▶ **WHAT NEEDS TO BE DONE**
Each line of the entries, from the first to the line containing "Open the user profile icon", is to be transcribed exactly as it stands; include no other lines.

▶ **DATA SHOWN**
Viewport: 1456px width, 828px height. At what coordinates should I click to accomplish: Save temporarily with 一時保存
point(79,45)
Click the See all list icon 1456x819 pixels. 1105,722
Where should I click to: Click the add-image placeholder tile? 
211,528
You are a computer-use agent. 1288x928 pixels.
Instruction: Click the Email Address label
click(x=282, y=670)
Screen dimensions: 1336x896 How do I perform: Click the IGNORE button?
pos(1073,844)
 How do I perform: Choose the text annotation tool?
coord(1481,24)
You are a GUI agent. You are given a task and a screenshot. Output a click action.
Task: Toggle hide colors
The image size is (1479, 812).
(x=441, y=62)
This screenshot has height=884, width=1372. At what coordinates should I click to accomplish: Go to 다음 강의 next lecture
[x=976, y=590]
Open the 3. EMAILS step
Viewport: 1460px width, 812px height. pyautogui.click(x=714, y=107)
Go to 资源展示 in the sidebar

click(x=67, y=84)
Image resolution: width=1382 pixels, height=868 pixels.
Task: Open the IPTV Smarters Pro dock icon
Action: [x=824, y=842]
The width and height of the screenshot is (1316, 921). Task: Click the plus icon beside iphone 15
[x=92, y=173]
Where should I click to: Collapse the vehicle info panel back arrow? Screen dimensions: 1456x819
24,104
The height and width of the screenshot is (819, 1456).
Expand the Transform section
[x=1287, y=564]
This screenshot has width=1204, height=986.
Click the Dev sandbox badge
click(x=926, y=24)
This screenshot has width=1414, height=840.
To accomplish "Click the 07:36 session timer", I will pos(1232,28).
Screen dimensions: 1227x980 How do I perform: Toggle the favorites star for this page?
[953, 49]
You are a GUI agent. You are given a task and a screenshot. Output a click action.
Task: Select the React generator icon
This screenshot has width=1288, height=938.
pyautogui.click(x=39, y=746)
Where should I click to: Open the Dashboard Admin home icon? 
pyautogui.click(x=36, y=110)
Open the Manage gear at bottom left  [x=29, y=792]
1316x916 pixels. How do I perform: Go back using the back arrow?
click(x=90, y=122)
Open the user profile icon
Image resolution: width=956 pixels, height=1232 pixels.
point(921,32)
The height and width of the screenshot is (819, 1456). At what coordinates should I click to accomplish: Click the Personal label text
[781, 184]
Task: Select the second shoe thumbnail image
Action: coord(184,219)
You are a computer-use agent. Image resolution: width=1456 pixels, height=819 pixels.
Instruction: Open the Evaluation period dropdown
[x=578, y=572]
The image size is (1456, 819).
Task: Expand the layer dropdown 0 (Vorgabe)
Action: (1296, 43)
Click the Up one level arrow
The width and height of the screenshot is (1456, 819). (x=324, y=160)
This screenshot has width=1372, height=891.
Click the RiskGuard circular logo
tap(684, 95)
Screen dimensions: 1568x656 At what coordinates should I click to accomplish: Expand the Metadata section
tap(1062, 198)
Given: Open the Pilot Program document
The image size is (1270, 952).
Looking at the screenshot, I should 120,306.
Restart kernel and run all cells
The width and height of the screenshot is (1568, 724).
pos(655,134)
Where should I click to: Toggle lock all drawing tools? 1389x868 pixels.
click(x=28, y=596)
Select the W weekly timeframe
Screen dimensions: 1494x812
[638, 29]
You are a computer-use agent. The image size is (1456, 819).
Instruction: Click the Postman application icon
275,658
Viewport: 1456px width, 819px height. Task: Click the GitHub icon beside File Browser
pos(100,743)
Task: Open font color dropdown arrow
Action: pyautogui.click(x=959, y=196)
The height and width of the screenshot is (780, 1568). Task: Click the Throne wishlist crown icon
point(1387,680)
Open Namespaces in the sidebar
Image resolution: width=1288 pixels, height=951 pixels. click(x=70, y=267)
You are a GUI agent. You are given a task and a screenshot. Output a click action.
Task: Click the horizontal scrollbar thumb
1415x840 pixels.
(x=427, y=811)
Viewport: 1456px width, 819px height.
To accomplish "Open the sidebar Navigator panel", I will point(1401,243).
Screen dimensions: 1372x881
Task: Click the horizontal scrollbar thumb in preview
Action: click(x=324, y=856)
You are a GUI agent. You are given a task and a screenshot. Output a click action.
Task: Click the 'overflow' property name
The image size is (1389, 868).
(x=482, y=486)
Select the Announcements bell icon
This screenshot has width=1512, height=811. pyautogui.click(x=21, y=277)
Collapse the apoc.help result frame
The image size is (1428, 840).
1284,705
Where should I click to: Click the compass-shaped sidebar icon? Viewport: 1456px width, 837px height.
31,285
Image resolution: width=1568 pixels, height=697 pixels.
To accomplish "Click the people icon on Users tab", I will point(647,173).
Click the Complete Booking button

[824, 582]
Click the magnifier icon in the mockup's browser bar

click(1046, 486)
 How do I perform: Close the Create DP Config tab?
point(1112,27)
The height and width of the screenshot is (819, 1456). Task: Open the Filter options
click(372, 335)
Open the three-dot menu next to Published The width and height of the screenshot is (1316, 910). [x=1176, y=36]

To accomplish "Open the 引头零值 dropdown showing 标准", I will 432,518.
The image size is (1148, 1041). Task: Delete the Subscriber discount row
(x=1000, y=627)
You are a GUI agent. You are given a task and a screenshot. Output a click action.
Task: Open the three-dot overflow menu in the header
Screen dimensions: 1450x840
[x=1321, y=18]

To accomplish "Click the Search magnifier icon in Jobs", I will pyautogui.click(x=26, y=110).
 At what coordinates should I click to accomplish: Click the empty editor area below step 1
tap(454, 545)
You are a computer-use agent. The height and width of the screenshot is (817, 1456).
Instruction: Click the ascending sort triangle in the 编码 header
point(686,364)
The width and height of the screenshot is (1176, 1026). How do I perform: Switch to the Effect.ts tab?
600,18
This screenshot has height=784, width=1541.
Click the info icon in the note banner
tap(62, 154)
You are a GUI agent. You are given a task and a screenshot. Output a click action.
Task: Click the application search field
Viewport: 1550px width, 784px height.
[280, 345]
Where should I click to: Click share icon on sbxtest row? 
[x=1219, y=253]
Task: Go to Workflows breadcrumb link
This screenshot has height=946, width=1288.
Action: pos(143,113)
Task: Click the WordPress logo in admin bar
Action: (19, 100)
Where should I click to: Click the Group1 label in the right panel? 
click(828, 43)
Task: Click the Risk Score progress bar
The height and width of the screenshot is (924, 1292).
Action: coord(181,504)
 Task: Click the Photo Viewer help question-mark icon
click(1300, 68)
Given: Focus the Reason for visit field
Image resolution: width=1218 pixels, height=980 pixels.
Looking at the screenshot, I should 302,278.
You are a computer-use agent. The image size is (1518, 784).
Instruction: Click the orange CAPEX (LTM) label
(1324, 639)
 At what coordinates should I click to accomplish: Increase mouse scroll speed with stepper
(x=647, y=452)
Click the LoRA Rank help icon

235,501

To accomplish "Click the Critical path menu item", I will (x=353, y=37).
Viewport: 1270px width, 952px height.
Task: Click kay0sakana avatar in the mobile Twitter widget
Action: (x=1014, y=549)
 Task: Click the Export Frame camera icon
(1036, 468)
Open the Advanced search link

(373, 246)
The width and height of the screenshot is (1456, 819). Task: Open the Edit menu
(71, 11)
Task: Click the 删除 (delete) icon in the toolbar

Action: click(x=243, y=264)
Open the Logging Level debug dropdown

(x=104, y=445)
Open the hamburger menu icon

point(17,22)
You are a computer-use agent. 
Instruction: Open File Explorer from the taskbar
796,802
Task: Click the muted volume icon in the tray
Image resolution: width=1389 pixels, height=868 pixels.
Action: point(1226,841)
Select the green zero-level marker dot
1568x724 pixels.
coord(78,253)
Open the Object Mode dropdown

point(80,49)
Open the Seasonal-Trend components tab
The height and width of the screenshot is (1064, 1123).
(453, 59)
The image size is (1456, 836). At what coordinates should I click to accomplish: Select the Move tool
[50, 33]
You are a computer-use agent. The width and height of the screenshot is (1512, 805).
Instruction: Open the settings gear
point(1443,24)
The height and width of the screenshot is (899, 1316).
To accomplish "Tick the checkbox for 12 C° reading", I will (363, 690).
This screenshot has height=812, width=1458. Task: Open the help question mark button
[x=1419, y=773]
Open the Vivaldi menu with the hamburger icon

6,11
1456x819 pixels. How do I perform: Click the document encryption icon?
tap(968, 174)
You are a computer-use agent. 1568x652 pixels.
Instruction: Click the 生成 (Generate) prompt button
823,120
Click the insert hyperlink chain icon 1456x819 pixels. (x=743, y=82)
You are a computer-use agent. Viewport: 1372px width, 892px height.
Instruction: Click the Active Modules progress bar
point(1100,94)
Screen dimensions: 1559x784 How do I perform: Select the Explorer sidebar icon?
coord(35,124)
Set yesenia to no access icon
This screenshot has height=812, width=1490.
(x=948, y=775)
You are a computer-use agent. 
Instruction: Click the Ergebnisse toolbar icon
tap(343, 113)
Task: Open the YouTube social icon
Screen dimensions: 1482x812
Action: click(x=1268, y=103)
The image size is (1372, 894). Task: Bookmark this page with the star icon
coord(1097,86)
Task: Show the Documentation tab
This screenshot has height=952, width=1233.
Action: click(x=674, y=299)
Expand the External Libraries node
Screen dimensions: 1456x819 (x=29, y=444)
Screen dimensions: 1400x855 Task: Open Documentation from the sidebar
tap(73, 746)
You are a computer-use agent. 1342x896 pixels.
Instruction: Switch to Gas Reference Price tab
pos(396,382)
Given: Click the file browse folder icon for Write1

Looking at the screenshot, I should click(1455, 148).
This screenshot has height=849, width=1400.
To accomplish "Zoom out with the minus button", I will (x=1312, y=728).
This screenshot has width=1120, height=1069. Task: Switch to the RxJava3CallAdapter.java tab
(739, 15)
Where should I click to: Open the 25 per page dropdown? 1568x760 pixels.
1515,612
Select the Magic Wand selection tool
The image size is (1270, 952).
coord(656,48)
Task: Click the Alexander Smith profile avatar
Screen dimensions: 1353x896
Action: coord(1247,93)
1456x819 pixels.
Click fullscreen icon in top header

▶ **ANSWER TO THIS TASK**
Viewport: 1456px width, 828px height. At what coordinates should I click to accomplish: Save temporarily with 一時保存
point(79,45)
Click the See all list icon 1456x819 pixels. 1105,722
Where should I click to: Click the add-image placeholder tile? 
211,528
You are a computer-use agent. 1288x928 pixels.
Instruction: Click the Email Address label
click(x=282, y=670)
Screen dimensions: 1336x896 How do I perform: Click the IGNORE button?
pos(1073,844)
 How do I perform: Choose the text annotation tool?
coord(1481,24)
You are a GUI agent. You are given a task and a screenshot. Output a click action.
Task: Toggle hide colors
The image size is (1479, 812).
(x=441, y=62)
This screenshot has height=884, width=1372. At what coordinates should I click to accomplish: Go to 다음 강의 next lecture
[x=976, y=590]
Open the 3. EMAILS step
Viewport: 1460px width, 812px height. pyautogui.click(x=714, y=107)
Go to 资源展示 in the sidebar

click(x=67, y=84)
Image resolution: width=1382 pixels, height=868 pixels.
Task: Open the IPTV Smarters Pro dock icon
Action: [x=824, y=842]
The width and height of the screenshot is (1316, 921). Task: Click the plus icon beside iphone 15
[x=92, y=173]
Where should I click to: Collapse the vehicle info panel back arrow? Screen dimensions: 1456x819
24,104
The height and width of the screenshot is (819, 1456).
Expand the Transform section
[x=1287, y=564]
This screenshot has width=1204, height=986.
Click the Dev sandbox badge
click(x=926, y=24)
This screenshot has width=1414, height=840.
To accomplish "Click the 07:36 session timer", I will pos(1232,28).
Screen dimensions: 1227x980 How do I perform: Toggle the favorites star for this page?
[953, 49]
You are a GUI agent. You are given a task and a screenshot. Output a click action.
Task: Select the React generator icon
This screenshot has width=1288, height=938.
pyautogui.click(x=39, y=746)
Where should I click to: Open the Dashboard Admin home icon? 
pyautogui.click(x=36, y=110)
Open the Manage gear at bottom left  [x=29, y=792]
1316x916 pixels. How do I perform: Go back using the back arrow?
click(x=90, y=122)
Open the user profile icon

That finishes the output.